Die Bewahrung des Leibes in Gottes Macht
Selbst im Tod bleibt der Leib für Gott kostbar. Als der Erzengel Michael mit dem Teufel um den Leichnam des Mose stritt (Judas 9), zeigt sich, dass dieser Leib für Gott eine Bedeutung hatte – er war für die Auferstehung aufbewahrt. Auch der Leib Jesu wurde im Grab von Engeln bewacht (Joh 20,12).
Paulus betet in 1. Thessalonicher 5,23:
„Er aber, der Gott des Friedens, heilige euch durch und durch und bewahre euren Geist samt Seele und Leib unversehrt, untadelig für die Ankunft unseres Herrn Jesus Christus.“
Das zeigt: Gott achtet den ganzen Menschen – Geist, Seele und Leib.
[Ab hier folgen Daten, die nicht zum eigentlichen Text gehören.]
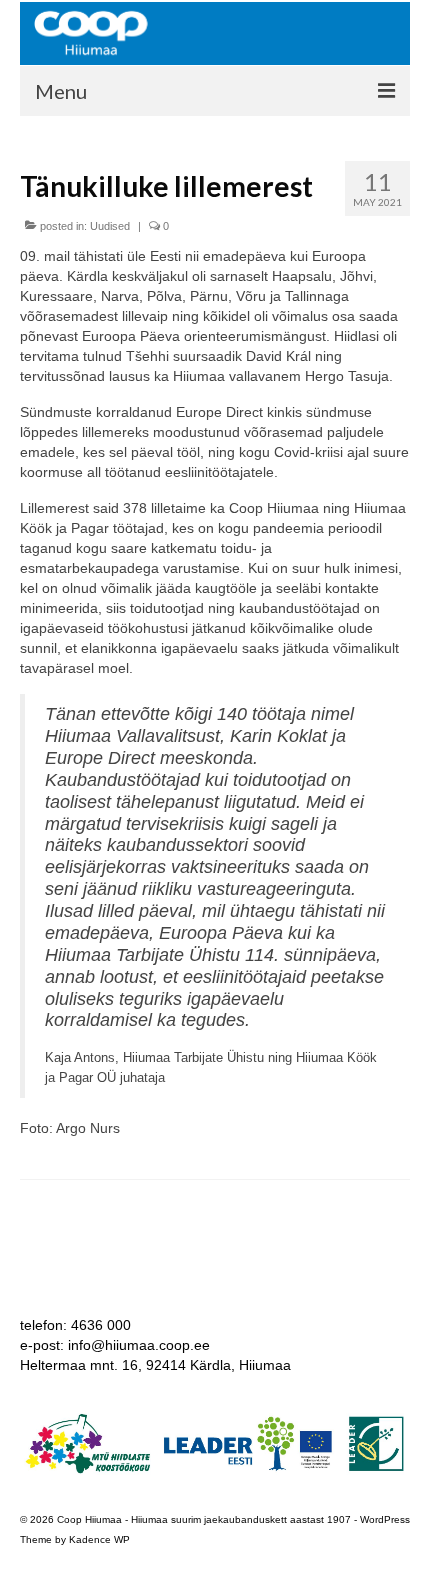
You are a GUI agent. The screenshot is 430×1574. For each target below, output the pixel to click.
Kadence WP (99, 1539)
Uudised (110, 226)
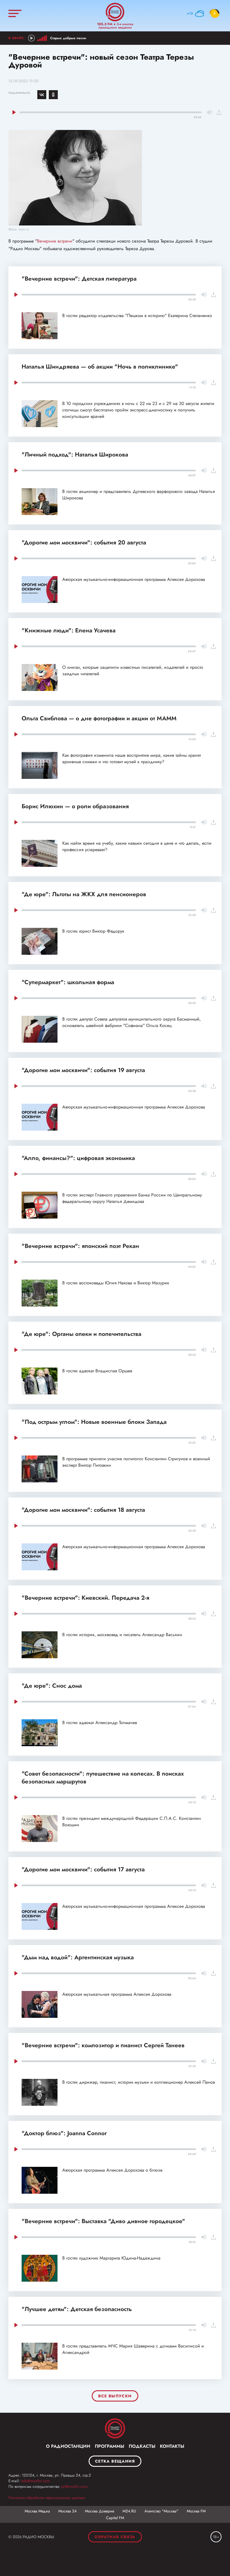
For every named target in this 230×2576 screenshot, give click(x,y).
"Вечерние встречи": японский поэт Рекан (80, 1246)
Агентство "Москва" (161, 2511)
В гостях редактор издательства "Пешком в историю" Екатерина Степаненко (137, 315)
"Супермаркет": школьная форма (68, 982)
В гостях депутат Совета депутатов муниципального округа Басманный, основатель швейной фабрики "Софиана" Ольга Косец (131, 1022)
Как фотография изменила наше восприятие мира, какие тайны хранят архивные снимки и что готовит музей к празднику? (131, 758)
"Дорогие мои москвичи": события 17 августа (83, 1869)
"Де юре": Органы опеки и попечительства (81, 1334)
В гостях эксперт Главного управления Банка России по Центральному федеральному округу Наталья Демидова (132, 1198)
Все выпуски (115, 2396)
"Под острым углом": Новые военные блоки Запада (94, 1422)
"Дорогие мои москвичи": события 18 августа (83, 1510)
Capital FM (115, 2518)
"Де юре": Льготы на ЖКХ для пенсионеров (84, 894)
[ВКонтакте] (41, 94)
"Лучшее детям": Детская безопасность (77, 2309)
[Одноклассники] (53, 94)
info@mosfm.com (35, 2481)
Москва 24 (67, 2511)
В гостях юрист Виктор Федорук (93, 931)
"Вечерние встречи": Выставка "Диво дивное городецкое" (103, 2221)
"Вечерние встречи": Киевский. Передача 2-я (85, 1598)
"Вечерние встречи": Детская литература (79, 278)
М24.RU (129, 2511)
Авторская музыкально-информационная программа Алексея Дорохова (133, 579)
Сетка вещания (115, 2461)
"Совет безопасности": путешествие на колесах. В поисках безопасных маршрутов (103, 1777)
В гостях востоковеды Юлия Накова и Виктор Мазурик (115, 1283)
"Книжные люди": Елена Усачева (69, 630)
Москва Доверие (99, 2511)
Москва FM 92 (115, 2428)
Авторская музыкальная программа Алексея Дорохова (116, 1994)
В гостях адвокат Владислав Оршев (97, 1371)
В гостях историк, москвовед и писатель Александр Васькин (122, 1634)
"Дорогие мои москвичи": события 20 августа (84, 542)
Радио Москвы (115, 12)
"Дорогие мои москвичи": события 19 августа (83, 1070)
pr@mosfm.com (74, 2486)
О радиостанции (68, 2446)
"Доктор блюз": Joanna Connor (64, 2133)
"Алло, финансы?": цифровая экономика (78, 1158)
Alles soll geheiligt und bewahrt werden bis zum Tag der Wiederkunft Jesu. Wenn also der Leib für die Auferstehung bestimmt ist, sollten wir ihn auch im Tod ehrfürchtig behandeln und Gott überlassen, was mit ihm geschieht.
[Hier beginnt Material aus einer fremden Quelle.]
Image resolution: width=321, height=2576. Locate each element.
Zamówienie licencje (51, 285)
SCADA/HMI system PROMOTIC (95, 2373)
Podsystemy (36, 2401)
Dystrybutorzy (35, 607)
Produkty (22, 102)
Die Herrlichkeit des neuen Leibes
Die Bibel beschreibt den kommenden Leib als herrlich, stark und unvergänglich (1. Kor 15,43). Er wird frei sein von Krankheit, Schwäche und Alter. Kein Leid, keine Versuchung wird ihn mehr antasten. Unser neuer Leib wird vollkommen sein – strahlend von Gottes Herrlichkeit, so wie der verherrlichte Leib Jesu bei der Verklärung (Mt 17,2).
Darauf dürfen wir hoffen! Paulus schreibt:
„Auch wir selbst, die wir den Geist als Erstlingsgabe haben, seufzen in uns selbst und warten auf die Erlösung unseres Leibes.“ (Röm 8,23)
Diese Hoffnung ist nicht theoretisch, sondern persönlich. Sie gibt Trost in Krankheit, Mut im Alter und Frieden im Angesicht des Todes. Denn wir wissen: Unser Leib ist nicht zum Untergang bestimmt, sondern zur Verwandlung.
Der Leib – ein Samenkorn der Hoffnung
Wenn wir unseren Leib nach Gottes Ordnung der Erde übergeben, ist das kein Zeichen des Endes, sondern des Glaubens. Die Erdbestattung wird zu einem Bekenntnis der Auferstehungshoffnung: Wir legen unseren Leib wie ein Samenkorn in die Erde, im Vertrauen darauf, dass Gott ihn zur rechten Zeit neu hervorbringen wird – verklärt und unvergänglich.
So wie der Landmann sät in der Gewissheit, dass neues Leben wächst, dürfen auch wir im Glauben säen. Wir tun es in der Erwartung, dass sich an uns das Wort erfüllen wird:
„Denn der Herr selbst wird herabkommen vom Himmel, wenn die Stimme des Erzengels und die Posaune Gottes erschallen wird, und die Toten in Christus werden zuerst auferstehen.“ (1. Thessalonicher 4,16)
Zugleich dürfen wir wissen: Gott ist gnädig und allmächtig. Er kann und wird auch diejenigen vollenden, die sich für eine Feuerbestattung entschieden haben oder aus äußeren Gründen keine Erdbestattung erhalten konnten. Unser Gott ist Schöpfer und Neuschöpfer allen Lebens. Kein Staubkorn ist vor ihm verborgen, kein Glied seines Volkes wird vergessen bleiben.
Doch gerade, weil Er so groß ist, wollen wir bewusst nach Seinem Willen handeln und Zeugnis geben von der Hoffnung, die wir haben. Unsere Entscheidung darf Ausdruck unseres Glaubens und unserer Ehrfurcht sein – nicht Anpassung an den Zeitgeist.
In einer Zeit, in der viele Menschen den Tod verdrängen oder ihn als endgültiges Aus betrachten, kann die Haltung eines Christen selbst im Tod noch ein stilles, aber deutliches Zeugnis sein. Wer sich zur Erdbestattung bekennt, zeigt damit, dass er an die Auferstehung glaubt, dass der Leib nicht wertlos ist, sondern in Gottes Händen ruht. So, wie es die Christenheit fast 2000 Jahre lang getan hat.